The longer a visitor stays on your website, the greater chance they have of clicking links, visiting landing pages, and accepting offers. You may have already optimized your website in several ways, including for SEO ranking and for higher conversions on the traffic you get. But when it comes to making someone stay longer, and for more people to take your offer seriously before they choose to bounce, there are a couple of strategies that perfectly overlap with the great web design you might already have, or know that you need.
Forget about gimmicks, phony widgets, and burying the lead. Instead, take a look at our strategies and get your page duration up ethically, effectively, and with minimal changes to your current web design.
The number one reason people stay on a webpage is not because of its attractive design, although that certainly contributes. The real reason is that the content is too entertaining, interesting, useful, compelling, etc. to leave, and that needs to be your intended user experience for each of your important pages. Keep in mind that it can’t be a random guess as to what your audience wants. Create content that you know serves your target audience in the way that they prefer.
There’s no reason not to try text content like long guides and articles, as these naturally invite people to stay a while and read them. However, don’t leave digital media behind. For instance, space out your long articles with attractive images that either suit the content or visualize complex data points. Embed videos by your business or others that contribute to the point being made. This adds more variety to the experience and keeps readers from getting bored.
Remember the key word for this tactic: valuable. Sleazy tactics, like misleading titles and padding out your content with fluff, are not going to earn you page duration or engagement, and neither will shallow, high-output strategies that make huge amounts of low-value content.
Readability and User Experience
Image via Flickr by jm3
Think about your own web browsing habits. What sort of things annoy you about websites and make you choose to back out? Annoying ads that slow down the page, ugly visuals, poor web design that isn’t responsive with your device, and other issues whittle away at a visitor’s patience, so take a closer look at your own site’s design and get some independent opinions from people who aren’t biased in your favor.
Load time is crucial to user experience, and you never want traffic with slower connections to be negatively affected. Only include images at a reasonable size, and if you have a lot of content to load, consider designing it in a more unified format. Timeline infographics are a great way to take what might include dozens of assets and text sections coded on the site directly and turn it into a single image, which is far easier to load.

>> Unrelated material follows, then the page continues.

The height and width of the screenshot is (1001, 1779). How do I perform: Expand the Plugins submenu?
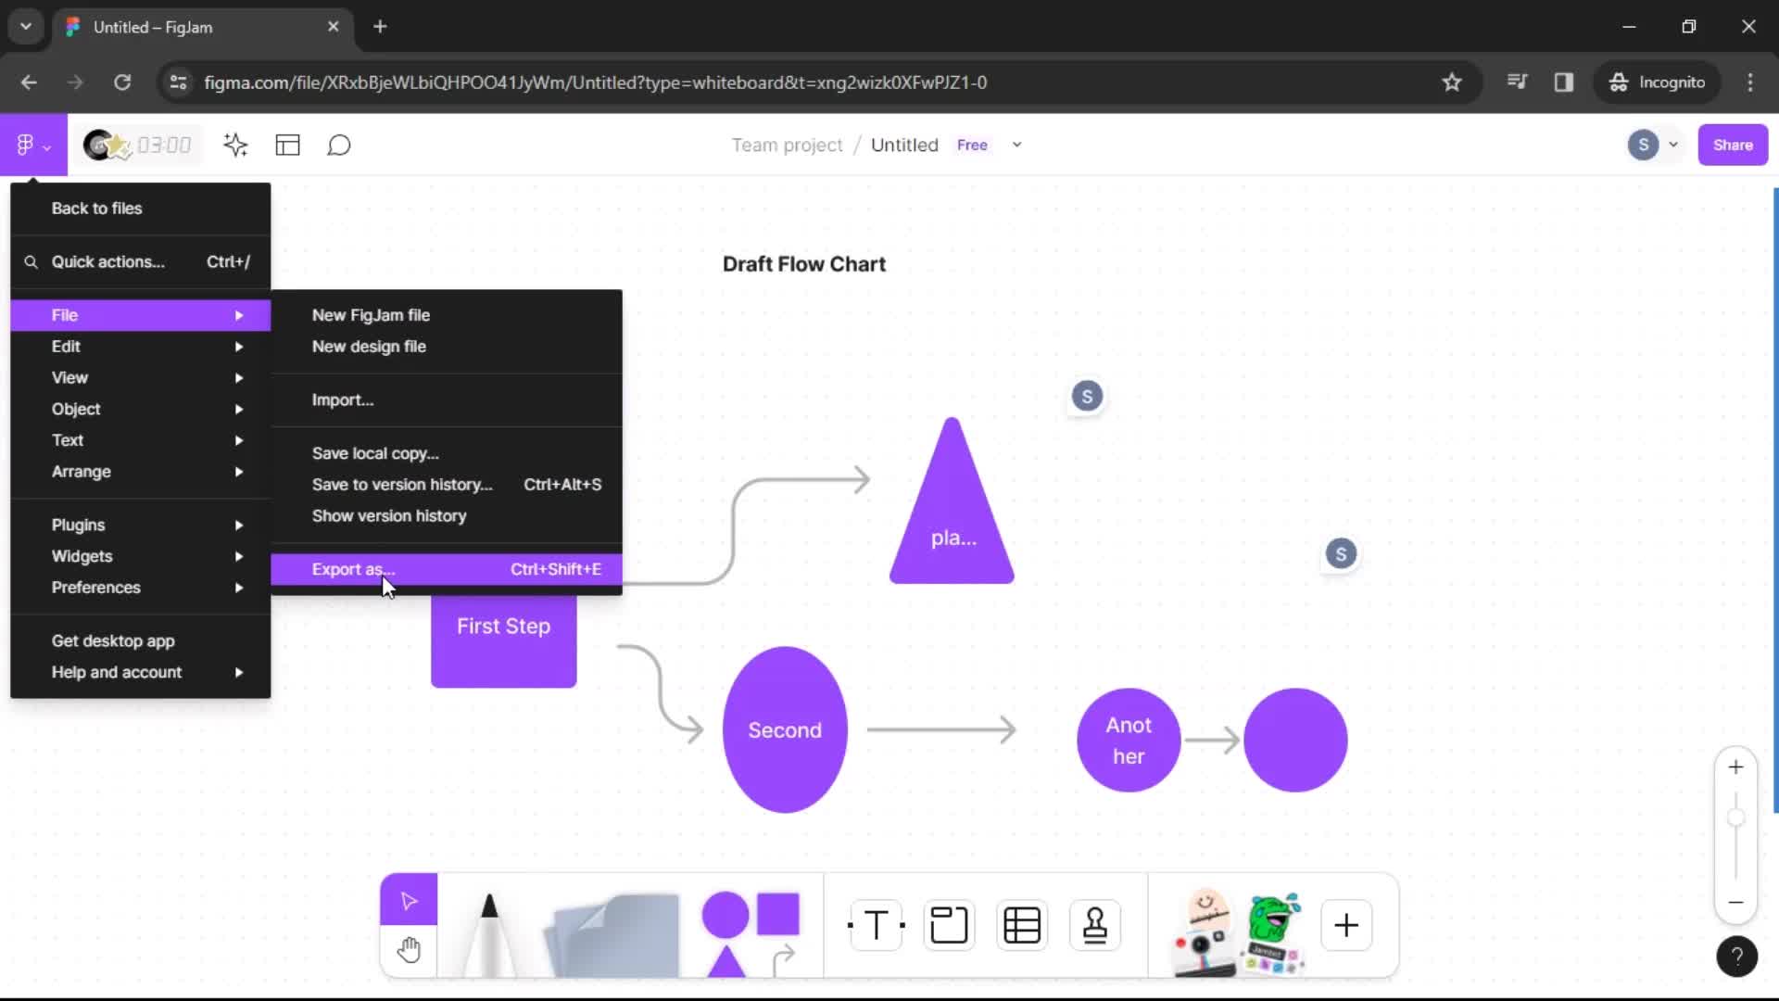(77, 525)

Analytics will also provide insights into polishing up your website for visitors. You might discover, for instance, that one of the links that people click the most is actually buried far down on a page, or that the pages people spend the most time on are not the first ones usually seen by your traffic. From these sorts of data points, you can optimize your website and improve it in ways you didn’t realize could help.
The Importance of Video
The simple truth is that video convinces people to stick around. Video content is growing into an even more dominant form of traffic, and it may pay off to find affordable, scalable ways of producing video content as an alternative or supplement to all the content you already make. You might produce two blog posts a week, for example, but some visitors will not be in the mood to read. If you create and embed a short video that advertises the key points of the content, you may convince those people to read the full piece for details.
Before we finish up, here are a collection of smaller, simpler, but still powerful bits of advice on increasing user page duration. If you already have the fundamentals above working for you, make sure each of these points also match with your content strategy.

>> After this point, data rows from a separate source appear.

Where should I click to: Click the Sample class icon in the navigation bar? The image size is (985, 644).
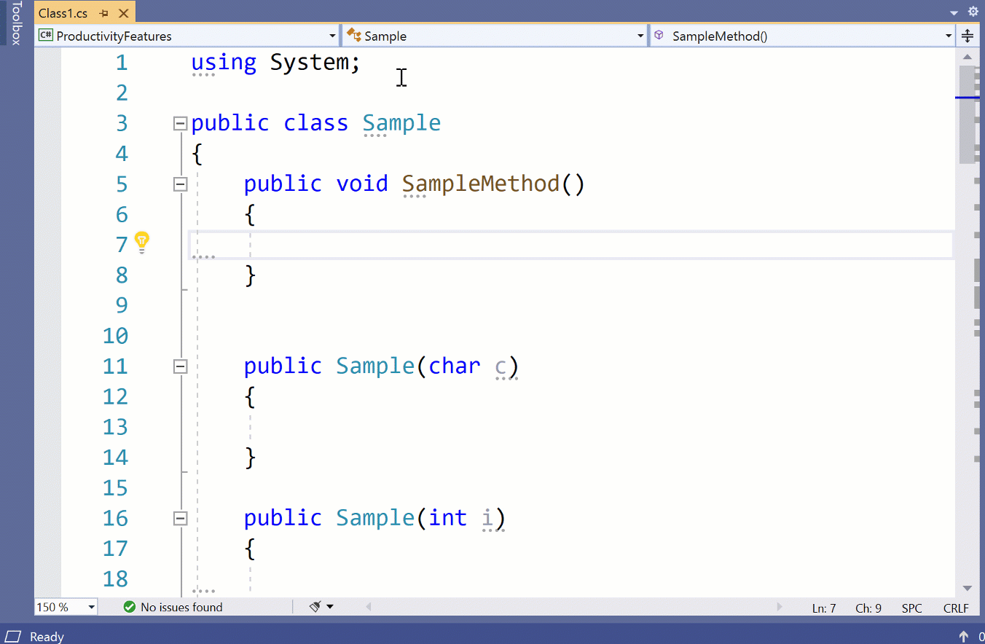coord(354,35)
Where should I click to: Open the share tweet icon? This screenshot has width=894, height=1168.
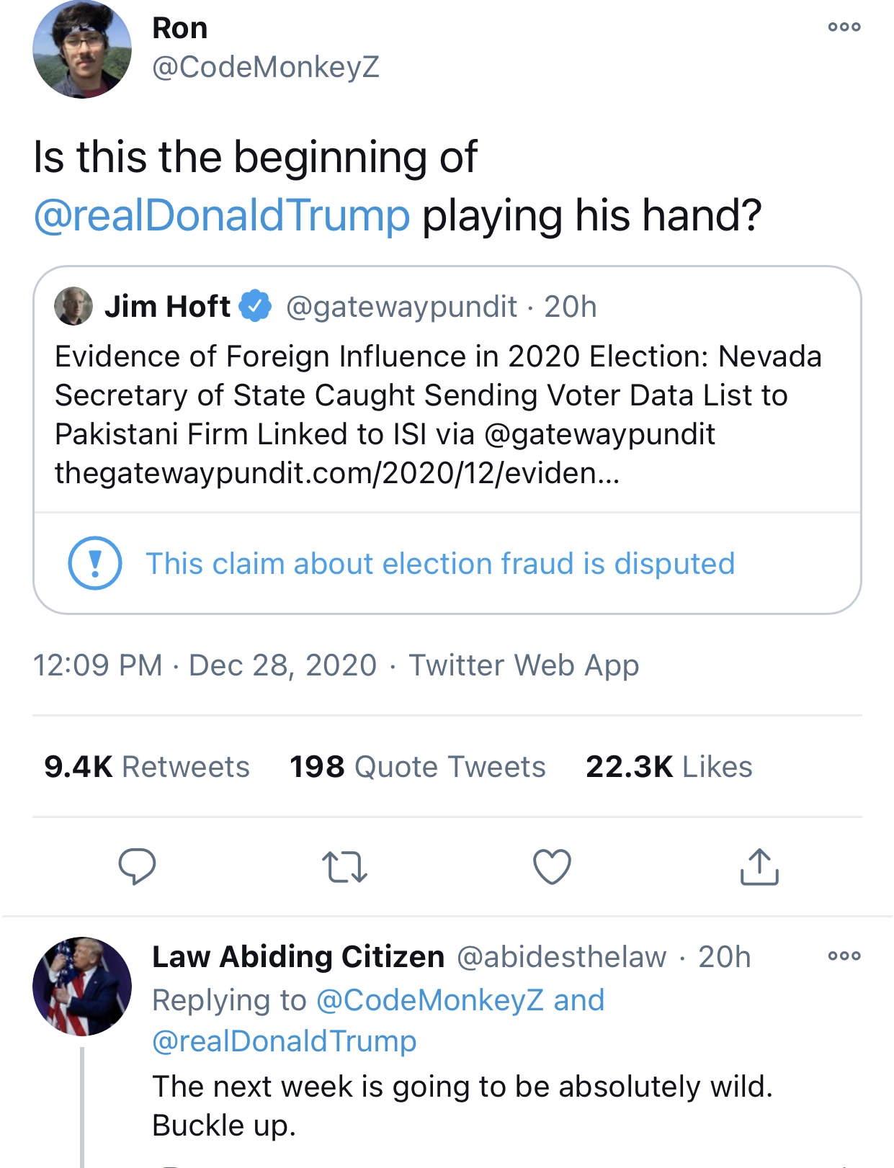(759, 866)
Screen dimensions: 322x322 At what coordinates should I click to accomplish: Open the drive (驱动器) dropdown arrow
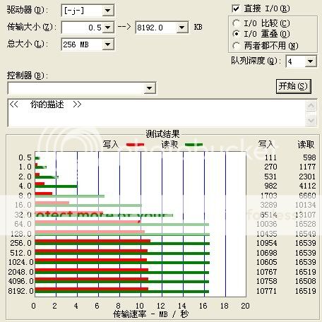pos(108,11)
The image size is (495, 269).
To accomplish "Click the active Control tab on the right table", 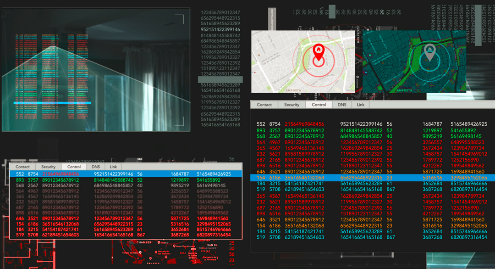I will [319, 105].
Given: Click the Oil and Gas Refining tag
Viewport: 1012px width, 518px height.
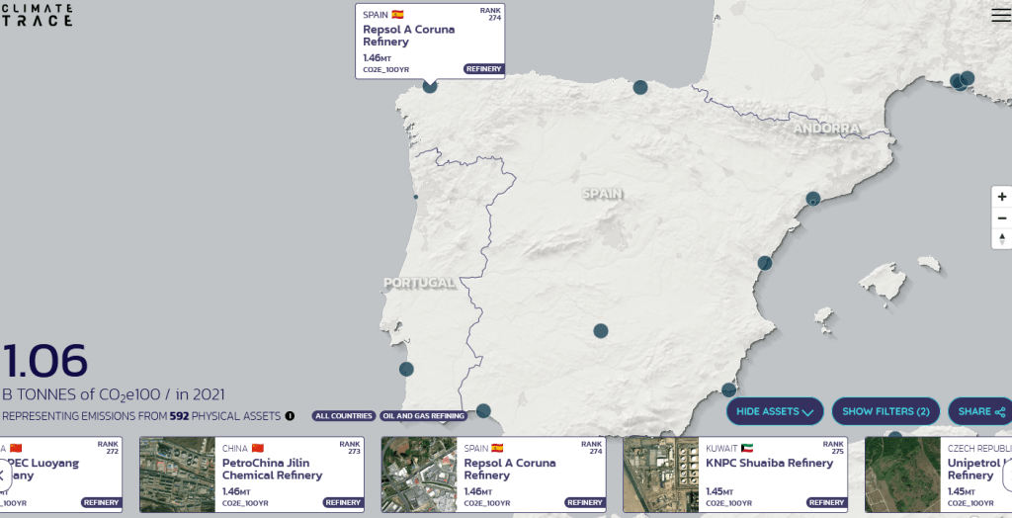Looking at the screenshot, I should (x=424, y=416).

- Add a few internal links to every page. Many visitors open links in other tabs and go to read those for a while. This means the original page is staying on the visitor’s browser for much longer, and that they’re likely to come back to read more.
- Encourage people to bookmark a page, if appropriate. In addition to raising return traffic, it sends the message that people should spend more time looking at it.

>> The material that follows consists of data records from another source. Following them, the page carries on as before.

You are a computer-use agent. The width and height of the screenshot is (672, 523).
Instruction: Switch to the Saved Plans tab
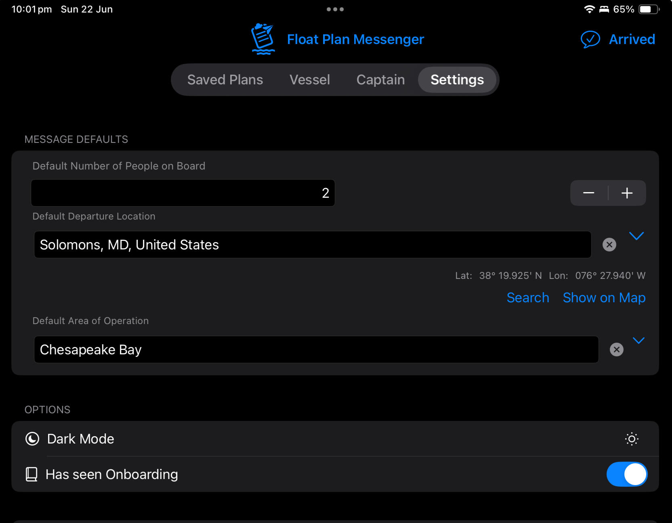(x=225, y=80)
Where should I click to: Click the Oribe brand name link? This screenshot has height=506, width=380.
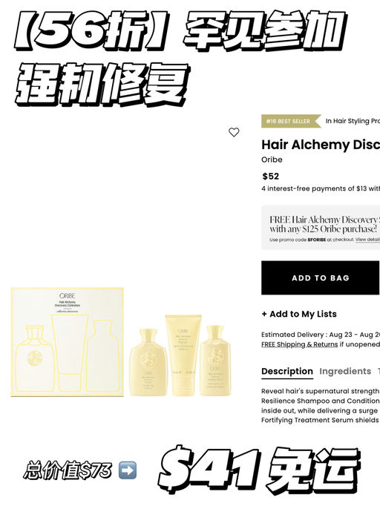(272, 160)
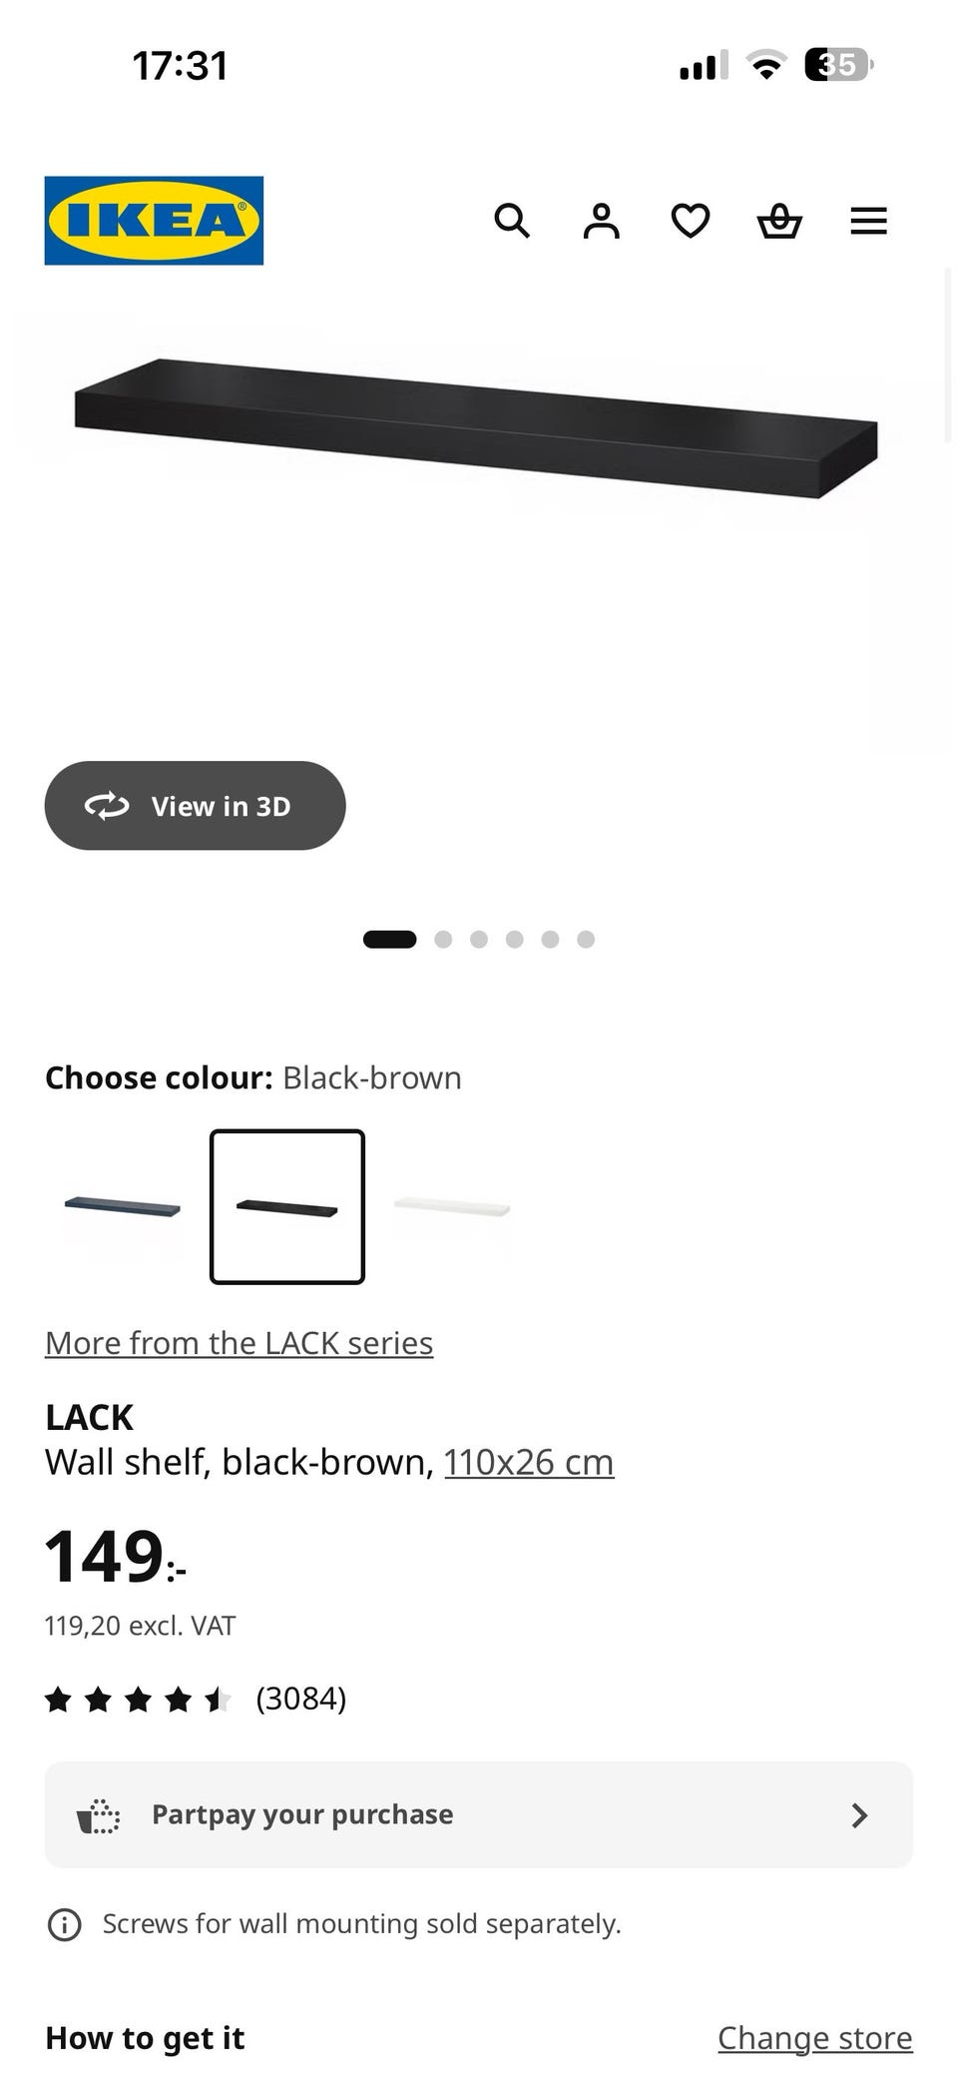This screenshot has width=958, height=2078.
Task: Select the black-brown colour swatch
Action: pos(287,1207)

- Allow and encourage comments on as many pages as possible. People love to stick around and read comments or type up their own, and such behavior improves your website’s SEO ranking in Google.
- Use lightboxes designed to appear when a visitor is about to hit the back button, showing off an appealing, relevant offer that they could sign up for. This may earn you a lead and convince the person to stay, but be reasonable. Avoid annoying, aggressive tactics such as back button redirects, or you will vastly reduce your return traffic.
- Demonstrate credibility with social proof, such as images of awards in the sidebar or top menu, or making your social share buttons and their metrics more visible.
- Check on old pages every few months and update them as needed. If someone visits your website and even gets the impression that your advice, perspectives, ideas, etc. are outdated, they’ll go back and look for something more recent. Stay in the loop on every topic you create content for and learn what people are saying now that they weren’t back when you hit publish. Update the work and consider adding the actual date next to the updated section. This proves to viewers that even your old content is cared for and worth checking out.
Websites are like a digital storefront, and if you don’t want people to walk back out from a poor first impression, analyze that storefront and figure out how it could better serve customers. Good luck, and remember that valuable content is the foundation of an enthralling webpage. Focus on creating detailed and visually diverse content, like infographics and slideshow-style guides, or on implementing such content into your current strategy, and you should see an increase in user page duration.